Doch die Realität sieht meist anders aus. Aufgrund der zahlreichen Abhängigkeiten und dem Datenaustausch zwischen den Anwendungen müssen Unternehmen zahlreiche Kriterien analysieren. Dazu gehören Skalierbarkeit, Performance und Latenz, aber auch Sensibilität der Daten, Ausfallsicherheit und Security.
Werden bei Prozessketten einzelne Anwendungen in der Cloud, andere im Datacenter betrieben, kann dies zu erheblichen Performance-Einbußen im Gesamtprozess führen. Dann müssen Unternehmen entscheiden, ob die Public Cloud geografisch näher an das eigene Rechenzentrum rücken muss, um Latenz und Performance zu optimieren, oder sogar als Private Cloud im eigenen Datacenter läuft. Oder soll umgekehrt die private Applikation näher an die Public Cloud rücken und das Thema Netzwerkanbindung überdacht werden?
Co-Location für alle Fälle
In allen Fällen kann hier ein Co-Location-Anbieter unterstützen, der direkte Verbindungen zu einer Vielfalt an WAN- und Public-Cloud-Providern bereitstellt sowie gleichzeitig Equipment-Housing für den eigenen IT-Betrieb bietet. Damit erhalten Unternehmen alle Optionen aus einer Hand – ein eigenes Datacenter, Private Cloud und Public Cloud. Zudem ermöglichen moderne Lösungen wie „Cloud Connect“ private Verbindungen mit mehreren Cloud-Providern über eine einzige physikalische Verbindung.

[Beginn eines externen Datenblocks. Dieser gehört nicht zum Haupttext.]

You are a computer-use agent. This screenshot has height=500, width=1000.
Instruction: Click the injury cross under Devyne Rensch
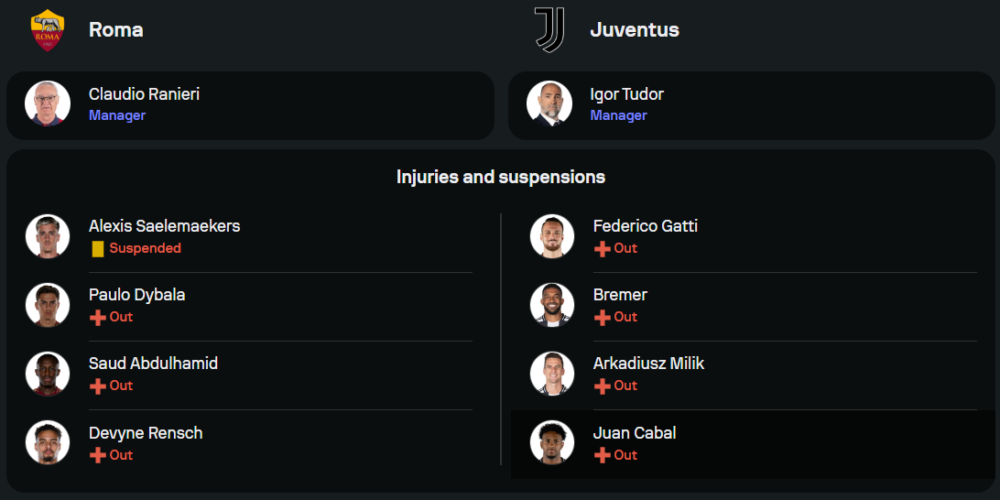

So können Unternehmen die Multi-Cloud auf praktische und einfache Weise realisieren. Denn die Connectivity lässt sich unmittelbar anpassen, ohne dabei neue physikalische Verbindungen herstellen oder Zeit für die Bereitstellung einplanen zu müssen. Damit können Unternehmen verschiedene Szenarien umsetzen wie (siehe auch: Grafik):
- „Netzwerk“: WAN-Gateway und IP-Hub
- „Hybrid“: Nur kritische Applikationen nahe der Public Cloud
- „Cloud first“: Primär Cloud, der Rest in Co-Location
Das bedeutet, dass die Cloud-Nutzung keine Entweder-Oder-Entscheidung darstellt. Die Cloud ist zwar kein Selbstzweck und kein Selbstläufer, der automatisch alle Probleme löst. Doch eine moderne, agile IT funktioniert nicht mit alten, herkömmlichen Konzepten.
Daher benötigen Unternehmen eine IT-Strategie, die das Beste aus On-Premise- und Cloud-Lösungen vereint. Dazu eignen sich flexibel einsetzbare Co-Location Services. Denn sie bieten zahlreiche verschiedenartige Anbindungsoptionen, um für jedes Szenario die optimale Lösung bereitzustellen.
* Der Autor, Holger Nicolay, ist Business Development Manager bei Interxion Deutschland.